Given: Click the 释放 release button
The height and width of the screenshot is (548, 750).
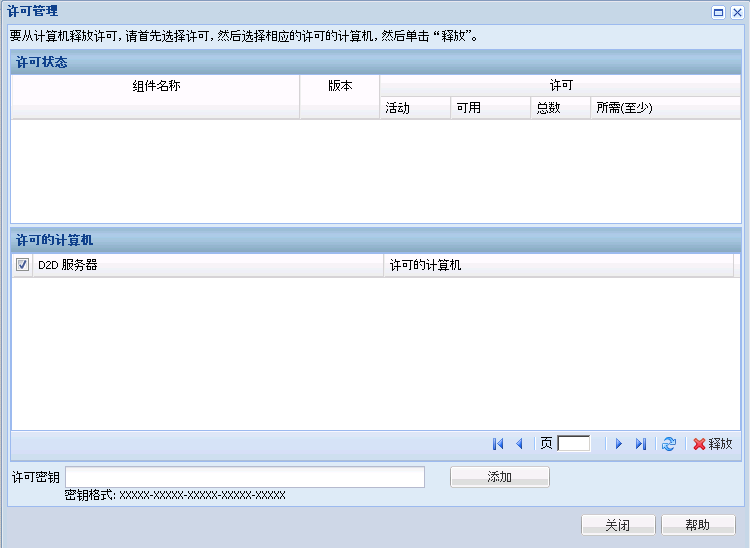Looking at the screenshot, I should coord(713,444).
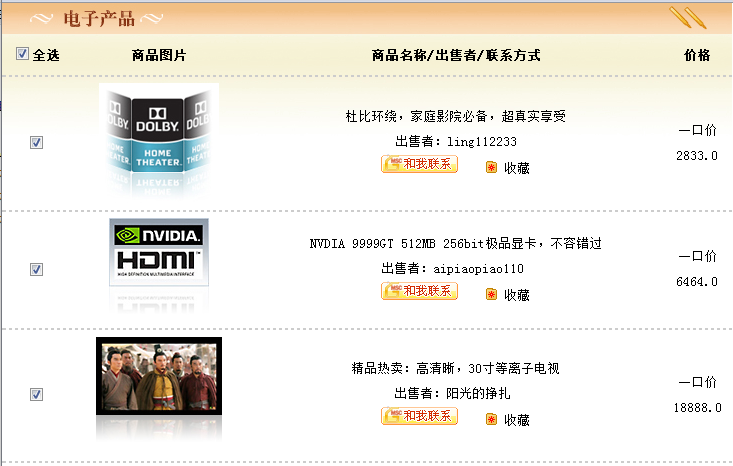Uncheck the NVIDIA graphics card item checkbox
This screenshot has width=733, height=466.
[x=36, y=269]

DIRECTIVE
Extract every row above verbatim, omitting the pictures from your answer.

SOLUTION FOR THIS PROBLEM
Given: Click the 释放 release button
The height and width of the screenshot is (548, 750).
Looking at the screenshot, I should coord(713,444).
Uncheck the NVIDIA graphics card item checkbox
This screenshot has width=733, height=466.
[x=36, y=269]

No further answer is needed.